* Tâche
Peux-tu recopier à l'identique les entrées, depuis la toute première jusqu'à la ligne contenant « pos(258,363) », celle-ci comprise ?

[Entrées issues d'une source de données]
_ _ _

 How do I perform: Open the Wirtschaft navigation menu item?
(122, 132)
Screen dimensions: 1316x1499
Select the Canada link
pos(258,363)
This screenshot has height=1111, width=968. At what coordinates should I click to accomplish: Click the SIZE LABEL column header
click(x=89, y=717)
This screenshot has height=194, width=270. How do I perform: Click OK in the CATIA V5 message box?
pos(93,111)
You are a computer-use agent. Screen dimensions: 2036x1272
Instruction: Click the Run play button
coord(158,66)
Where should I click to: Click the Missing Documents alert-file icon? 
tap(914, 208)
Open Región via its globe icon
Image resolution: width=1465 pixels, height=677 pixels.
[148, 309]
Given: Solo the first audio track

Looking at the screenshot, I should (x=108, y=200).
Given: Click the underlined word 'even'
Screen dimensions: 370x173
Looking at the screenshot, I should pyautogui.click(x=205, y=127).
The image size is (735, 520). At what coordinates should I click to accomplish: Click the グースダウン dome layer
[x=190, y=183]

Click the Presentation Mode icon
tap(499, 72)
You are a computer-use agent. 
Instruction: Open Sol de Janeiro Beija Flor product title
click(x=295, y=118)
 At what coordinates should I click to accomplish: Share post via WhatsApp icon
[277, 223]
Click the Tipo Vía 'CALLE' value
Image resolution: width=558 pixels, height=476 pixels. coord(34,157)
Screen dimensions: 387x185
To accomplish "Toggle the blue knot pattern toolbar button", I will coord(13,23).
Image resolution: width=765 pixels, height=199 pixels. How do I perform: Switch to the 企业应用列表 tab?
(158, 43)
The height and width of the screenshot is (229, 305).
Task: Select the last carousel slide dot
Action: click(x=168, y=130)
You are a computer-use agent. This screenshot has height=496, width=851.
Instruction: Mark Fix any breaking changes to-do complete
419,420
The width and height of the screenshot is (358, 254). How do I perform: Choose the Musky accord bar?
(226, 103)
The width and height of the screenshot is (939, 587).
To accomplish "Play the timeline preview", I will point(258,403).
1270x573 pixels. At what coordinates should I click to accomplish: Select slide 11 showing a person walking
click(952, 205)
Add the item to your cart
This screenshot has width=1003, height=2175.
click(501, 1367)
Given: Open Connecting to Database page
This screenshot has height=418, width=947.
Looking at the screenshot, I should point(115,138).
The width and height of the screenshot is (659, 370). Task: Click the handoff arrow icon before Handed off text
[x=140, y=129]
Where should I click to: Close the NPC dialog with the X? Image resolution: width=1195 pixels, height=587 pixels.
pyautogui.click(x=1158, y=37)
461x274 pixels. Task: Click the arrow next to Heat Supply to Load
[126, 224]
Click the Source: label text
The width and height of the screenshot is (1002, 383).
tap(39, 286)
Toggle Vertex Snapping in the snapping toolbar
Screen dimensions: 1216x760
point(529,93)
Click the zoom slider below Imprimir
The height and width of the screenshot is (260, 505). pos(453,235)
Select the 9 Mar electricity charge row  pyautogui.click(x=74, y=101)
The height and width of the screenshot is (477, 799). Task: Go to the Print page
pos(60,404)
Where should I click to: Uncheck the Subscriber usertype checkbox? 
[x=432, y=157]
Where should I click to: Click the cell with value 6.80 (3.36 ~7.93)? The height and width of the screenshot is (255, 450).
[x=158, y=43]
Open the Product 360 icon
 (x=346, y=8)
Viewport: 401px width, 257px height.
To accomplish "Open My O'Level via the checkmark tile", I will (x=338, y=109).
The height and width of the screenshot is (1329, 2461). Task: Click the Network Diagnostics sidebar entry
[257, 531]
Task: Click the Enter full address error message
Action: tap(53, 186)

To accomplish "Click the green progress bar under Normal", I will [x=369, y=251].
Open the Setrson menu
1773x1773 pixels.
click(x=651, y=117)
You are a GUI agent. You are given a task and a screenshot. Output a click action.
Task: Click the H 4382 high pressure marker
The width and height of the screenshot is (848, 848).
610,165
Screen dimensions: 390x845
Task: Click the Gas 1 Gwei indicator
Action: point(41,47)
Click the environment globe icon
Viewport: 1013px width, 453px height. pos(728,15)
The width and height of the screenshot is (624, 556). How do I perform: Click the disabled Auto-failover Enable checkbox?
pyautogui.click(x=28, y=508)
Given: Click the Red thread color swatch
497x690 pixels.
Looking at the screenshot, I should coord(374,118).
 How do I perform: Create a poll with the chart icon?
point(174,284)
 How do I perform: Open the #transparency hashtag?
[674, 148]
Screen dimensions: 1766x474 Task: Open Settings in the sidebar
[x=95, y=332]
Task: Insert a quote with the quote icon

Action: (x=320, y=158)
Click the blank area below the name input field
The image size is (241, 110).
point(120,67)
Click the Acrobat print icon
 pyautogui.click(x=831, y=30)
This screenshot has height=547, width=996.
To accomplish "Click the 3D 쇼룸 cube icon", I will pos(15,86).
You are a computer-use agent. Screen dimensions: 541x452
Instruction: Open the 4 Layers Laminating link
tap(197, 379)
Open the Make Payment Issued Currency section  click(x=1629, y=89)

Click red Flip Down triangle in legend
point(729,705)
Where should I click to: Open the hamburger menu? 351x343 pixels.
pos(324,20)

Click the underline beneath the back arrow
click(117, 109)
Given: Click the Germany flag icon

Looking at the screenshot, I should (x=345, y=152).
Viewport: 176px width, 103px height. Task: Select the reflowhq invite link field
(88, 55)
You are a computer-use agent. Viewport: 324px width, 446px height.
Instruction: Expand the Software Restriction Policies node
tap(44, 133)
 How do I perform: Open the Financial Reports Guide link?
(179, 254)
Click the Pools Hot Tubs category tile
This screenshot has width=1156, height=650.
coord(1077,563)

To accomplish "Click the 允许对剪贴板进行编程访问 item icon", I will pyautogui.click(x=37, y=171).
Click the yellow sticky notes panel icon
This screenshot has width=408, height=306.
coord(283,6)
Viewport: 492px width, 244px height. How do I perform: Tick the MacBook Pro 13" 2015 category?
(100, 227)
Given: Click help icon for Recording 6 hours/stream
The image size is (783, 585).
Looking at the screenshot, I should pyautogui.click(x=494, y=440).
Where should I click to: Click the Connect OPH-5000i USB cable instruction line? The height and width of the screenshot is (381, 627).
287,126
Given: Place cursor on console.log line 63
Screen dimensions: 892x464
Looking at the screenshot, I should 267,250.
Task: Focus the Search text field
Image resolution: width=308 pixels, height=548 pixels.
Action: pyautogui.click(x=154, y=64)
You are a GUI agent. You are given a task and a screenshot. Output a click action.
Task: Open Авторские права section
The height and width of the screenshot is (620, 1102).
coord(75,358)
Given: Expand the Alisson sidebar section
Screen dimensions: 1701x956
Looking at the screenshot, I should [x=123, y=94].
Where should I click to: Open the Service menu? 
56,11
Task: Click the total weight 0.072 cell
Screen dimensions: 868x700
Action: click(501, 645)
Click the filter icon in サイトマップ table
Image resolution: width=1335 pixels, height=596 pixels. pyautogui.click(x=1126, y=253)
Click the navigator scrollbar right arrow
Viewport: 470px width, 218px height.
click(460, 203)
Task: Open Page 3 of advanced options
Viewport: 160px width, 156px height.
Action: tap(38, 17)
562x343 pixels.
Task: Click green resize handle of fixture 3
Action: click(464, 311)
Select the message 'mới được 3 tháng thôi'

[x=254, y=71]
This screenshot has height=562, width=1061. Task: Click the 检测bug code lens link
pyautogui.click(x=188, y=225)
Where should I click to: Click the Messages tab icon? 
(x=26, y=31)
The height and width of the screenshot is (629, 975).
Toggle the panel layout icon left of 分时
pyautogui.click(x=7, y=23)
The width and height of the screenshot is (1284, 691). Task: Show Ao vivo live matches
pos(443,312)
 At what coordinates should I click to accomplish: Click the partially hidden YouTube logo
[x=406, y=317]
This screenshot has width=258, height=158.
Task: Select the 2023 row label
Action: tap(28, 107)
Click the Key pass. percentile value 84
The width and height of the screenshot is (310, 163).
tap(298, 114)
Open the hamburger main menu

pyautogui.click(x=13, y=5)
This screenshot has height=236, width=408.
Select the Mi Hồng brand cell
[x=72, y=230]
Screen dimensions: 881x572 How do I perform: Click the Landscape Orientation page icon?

_ _ _

* Solution
 How do I perform: Open the Wirtschaft navigation menu item?
(122, 132)
Screen dimensions: 1316x1499
Select the Canada link
pos(258,363)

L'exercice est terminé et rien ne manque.